After reading the data below, copy out every line that contains the word "will".

# # #

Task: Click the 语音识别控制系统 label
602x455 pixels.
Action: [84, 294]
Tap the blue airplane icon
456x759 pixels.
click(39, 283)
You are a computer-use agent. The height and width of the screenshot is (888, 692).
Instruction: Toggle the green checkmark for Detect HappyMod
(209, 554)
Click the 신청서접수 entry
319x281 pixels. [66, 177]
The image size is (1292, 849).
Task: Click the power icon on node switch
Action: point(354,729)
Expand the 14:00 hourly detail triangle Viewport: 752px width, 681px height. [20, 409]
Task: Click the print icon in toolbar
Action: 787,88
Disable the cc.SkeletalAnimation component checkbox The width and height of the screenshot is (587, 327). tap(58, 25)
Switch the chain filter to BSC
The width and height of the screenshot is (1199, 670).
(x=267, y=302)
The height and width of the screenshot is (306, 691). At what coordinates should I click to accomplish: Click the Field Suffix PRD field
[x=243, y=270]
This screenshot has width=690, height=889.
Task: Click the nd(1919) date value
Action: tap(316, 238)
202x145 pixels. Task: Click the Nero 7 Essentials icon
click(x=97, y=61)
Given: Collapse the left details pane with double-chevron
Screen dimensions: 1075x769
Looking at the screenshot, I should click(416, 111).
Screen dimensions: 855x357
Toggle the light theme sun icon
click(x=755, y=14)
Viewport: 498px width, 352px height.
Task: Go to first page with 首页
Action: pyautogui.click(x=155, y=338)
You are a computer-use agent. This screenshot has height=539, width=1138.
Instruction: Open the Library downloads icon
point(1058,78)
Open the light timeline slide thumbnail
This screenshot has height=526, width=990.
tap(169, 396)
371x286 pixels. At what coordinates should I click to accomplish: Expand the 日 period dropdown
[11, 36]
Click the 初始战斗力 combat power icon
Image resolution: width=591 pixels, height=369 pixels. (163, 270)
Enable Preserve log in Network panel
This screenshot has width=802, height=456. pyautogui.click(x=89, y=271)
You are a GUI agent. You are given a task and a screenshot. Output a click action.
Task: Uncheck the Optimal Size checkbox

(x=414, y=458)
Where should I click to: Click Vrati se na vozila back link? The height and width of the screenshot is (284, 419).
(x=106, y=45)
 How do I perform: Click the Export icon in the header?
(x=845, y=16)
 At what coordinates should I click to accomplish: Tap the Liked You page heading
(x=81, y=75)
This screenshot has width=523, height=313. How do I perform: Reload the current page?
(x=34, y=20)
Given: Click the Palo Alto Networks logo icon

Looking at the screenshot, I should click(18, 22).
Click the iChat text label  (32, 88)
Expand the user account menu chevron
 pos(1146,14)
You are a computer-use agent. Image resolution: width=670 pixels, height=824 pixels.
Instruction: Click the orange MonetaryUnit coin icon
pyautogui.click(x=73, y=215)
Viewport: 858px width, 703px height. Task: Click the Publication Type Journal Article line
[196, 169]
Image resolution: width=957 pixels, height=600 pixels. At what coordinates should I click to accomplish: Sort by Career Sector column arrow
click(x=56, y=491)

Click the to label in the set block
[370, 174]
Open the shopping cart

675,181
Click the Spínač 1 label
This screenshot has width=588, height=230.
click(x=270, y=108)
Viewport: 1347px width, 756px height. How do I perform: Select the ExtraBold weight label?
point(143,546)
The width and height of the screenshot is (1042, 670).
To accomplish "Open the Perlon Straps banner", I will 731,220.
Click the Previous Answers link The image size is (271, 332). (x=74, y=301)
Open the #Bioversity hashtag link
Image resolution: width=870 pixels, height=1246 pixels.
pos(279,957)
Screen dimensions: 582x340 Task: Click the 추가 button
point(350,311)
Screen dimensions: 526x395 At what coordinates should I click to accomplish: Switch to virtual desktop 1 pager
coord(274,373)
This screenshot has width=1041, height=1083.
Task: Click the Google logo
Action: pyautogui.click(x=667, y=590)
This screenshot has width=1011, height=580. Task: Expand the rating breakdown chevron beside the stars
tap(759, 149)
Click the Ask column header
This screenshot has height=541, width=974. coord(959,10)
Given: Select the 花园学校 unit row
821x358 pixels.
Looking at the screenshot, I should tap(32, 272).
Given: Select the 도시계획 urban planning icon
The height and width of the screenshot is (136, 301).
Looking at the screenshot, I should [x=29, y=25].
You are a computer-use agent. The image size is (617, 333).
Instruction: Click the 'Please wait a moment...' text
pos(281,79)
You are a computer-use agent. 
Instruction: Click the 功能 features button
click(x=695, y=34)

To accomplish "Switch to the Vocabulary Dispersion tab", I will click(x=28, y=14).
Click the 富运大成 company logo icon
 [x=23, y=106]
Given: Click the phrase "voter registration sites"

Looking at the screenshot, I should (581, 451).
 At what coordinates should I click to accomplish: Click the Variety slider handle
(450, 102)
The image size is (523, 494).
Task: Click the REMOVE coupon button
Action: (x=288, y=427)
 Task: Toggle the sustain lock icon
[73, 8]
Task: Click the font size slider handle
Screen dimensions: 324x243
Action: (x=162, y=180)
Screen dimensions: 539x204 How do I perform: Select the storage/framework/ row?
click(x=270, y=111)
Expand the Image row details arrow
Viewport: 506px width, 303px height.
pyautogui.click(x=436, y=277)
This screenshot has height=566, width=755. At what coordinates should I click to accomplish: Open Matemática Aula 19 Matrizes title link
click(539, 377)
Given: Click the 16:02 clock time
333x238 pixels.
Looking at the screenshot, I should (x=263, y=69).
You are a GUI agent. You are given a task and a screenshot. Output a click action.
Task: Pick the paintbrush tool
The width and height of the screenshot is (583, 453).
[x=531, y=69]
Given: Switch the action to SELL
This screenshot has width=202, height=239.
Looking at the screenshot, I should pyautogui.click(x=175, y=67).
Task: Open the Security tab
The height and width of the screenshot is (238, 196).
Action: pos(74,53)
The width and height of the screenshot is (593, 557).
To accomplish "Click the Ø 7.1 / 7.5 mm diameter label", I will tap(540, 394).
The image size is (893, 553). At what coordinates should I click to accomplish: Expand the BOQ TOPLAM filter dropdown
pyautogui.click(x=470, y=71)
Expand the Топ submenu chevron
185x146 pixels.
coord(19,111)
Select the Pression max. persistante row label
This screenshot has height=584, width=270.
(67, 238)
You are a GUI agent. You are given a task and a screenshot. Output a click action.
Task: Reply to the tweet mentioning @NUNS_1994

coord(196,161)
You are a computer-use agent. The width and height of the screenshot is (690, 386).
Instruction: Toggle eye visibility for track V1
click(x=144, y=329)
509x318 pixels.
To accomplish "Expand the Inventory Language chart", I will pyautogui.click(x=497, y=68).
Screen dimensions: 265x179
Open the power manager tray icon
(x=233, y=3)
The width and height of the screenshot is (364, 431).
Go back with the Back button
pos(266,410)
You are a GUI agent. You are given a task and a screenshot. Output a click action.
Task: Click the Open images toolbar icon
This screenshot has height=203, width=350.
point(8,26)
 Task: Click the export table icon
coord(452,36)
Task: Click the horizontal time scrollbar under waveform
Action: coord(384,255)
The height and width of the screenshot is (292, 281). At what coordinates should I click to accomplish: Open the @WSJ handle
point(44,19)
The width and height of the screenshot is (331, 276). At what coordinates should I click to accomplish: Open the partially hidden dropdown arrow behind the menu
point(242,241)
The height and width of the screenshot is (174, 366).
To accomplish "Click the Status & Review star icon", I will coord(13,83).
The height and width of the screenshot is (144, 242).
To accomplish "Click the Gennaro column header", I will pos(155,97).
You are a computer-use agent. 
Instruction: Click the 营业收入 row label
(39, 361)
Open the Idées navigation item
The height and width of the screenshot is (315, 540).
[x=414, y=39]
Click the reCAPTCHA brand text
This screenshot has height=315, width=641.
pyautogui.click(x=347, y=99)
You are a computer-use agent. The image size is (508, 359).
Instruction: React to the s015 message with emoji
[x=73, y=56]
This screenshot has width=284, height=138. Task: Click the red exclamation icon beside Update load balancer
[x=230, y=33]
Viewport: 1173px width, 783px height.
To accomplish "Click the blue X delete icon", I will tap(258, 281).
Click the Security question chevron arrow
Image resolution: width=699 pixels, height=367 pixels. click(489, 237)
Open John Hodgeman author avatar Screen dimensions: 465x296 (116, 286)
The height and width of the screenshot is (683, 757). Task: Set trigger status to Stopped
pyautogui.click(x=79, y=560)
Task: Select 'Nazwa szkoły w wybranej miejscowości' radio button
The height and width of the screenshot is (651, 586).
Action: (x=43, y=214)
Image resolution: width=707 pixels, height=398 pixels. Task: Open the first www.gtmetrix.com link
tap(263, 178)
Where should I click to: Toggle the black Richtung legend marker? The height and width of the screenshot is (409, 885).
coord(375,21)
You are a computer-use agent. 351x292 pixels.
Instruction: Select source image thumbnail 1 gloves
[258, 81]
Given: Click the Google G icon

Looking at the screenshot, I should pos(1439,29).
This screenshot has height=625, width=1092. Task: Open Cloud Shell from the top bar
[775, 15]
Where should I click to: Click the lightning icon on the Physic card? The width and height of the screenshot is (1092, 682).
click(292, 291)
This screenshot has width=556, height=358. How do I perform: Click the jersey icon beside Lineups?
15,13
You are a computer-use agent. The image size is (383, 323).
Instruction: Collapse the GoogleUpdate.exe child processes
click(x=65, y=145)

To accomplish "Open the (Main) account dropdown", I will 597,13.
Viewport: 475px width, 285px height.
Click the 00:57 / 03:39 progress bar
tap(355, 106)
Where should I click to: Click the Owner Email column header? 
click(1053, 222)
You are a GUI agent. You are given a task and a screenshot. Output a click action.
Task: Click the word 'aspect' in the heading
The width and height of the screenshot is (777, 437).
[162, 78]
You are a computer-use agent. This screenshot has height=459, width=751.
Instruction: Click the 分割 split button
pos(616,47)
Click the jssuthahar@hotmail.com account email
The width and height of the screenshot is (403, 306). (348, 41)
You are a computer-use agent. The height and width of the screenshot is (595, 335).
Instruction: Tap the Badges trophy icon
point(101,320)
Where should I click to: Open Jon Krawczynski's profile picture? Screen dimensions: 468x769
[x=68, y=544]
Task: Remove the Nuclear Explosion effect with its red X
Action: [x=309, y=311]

# # #

RESPONSE AREA:
To accomplish "Open the Perlon Straps banner", I will 731,220.
To accomplish "Switch to the Vocabulary Dispersion tab", I will click(x=28, y=14).
To accomplish "Click the Ø 7.1 / 7.5 mm diameter label", I will tap(540, 394).
To accomplish "Expand the Inventory Language chart", I will pyautogui.click(x=497, y=68).
To accomplish "Click the Status & Review star icon", I will coord(13,83).
To accomplish "Click the Gennaro column header", I will pos(155,97).
To accomplish "Click the blue X delete icon", I will tap(258, 281).
To accomplish "Open the (Main) account dropdown", I will 597,13.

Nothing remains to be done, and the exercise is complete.